# Exercise requirements
Among the lines below, restate word for word only those from the line with "You are a GUI" through the line with "Click the Paint Selection tool", with both end lines kept.

# Data for this task
┌──

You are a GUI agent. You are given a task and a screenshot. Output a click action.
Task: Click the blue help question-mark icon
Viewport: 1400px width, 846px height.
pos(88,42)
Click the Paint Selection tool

└──
┌──

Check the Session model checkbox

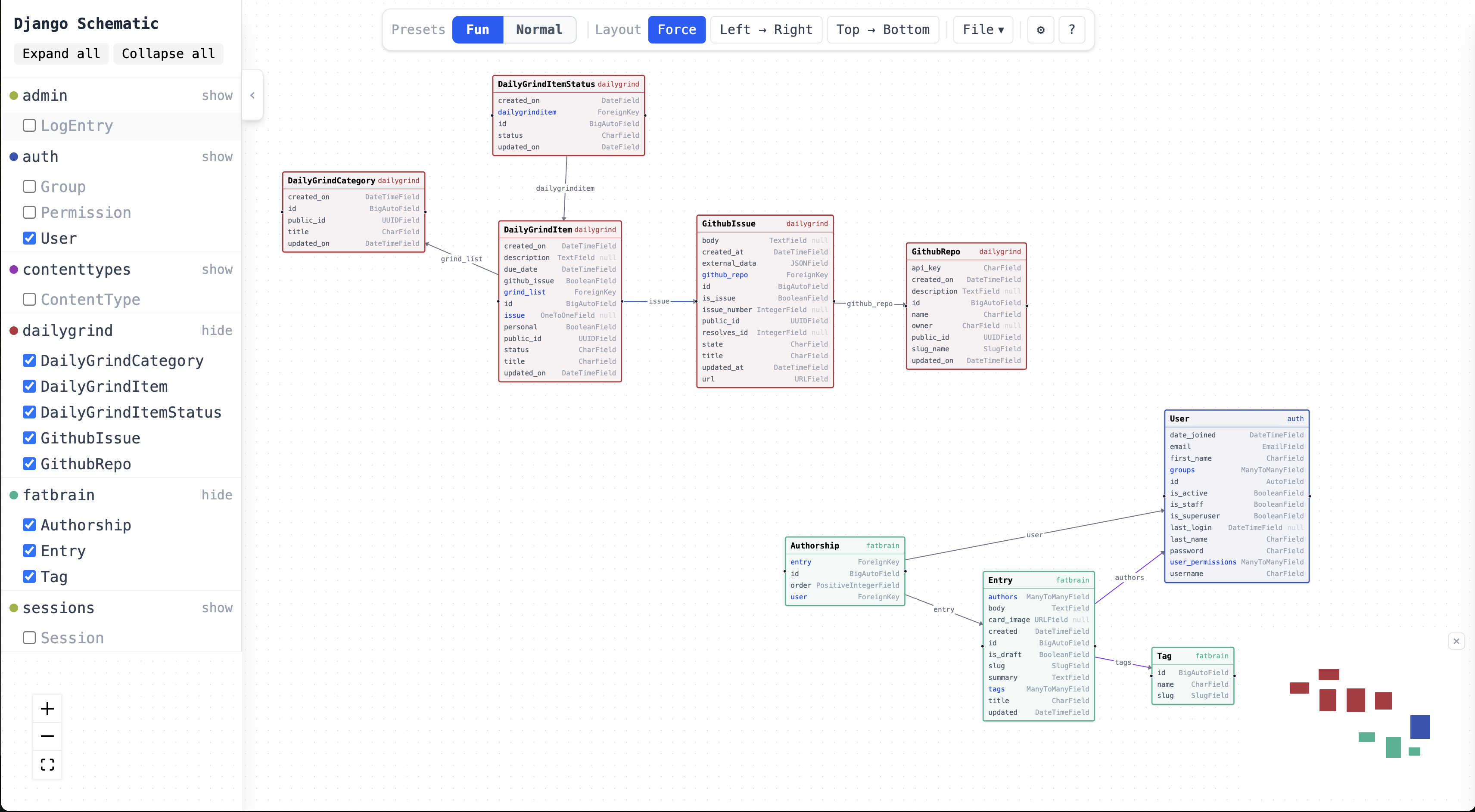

└──

# Answer below
You are a GUI agent. You are given a task and a screenshot. Output a click action.
Task: Click the blue help question-mark icon
Viewport: 1400px width, 846px height.
pos(88,42)
Click the Paint Selection tool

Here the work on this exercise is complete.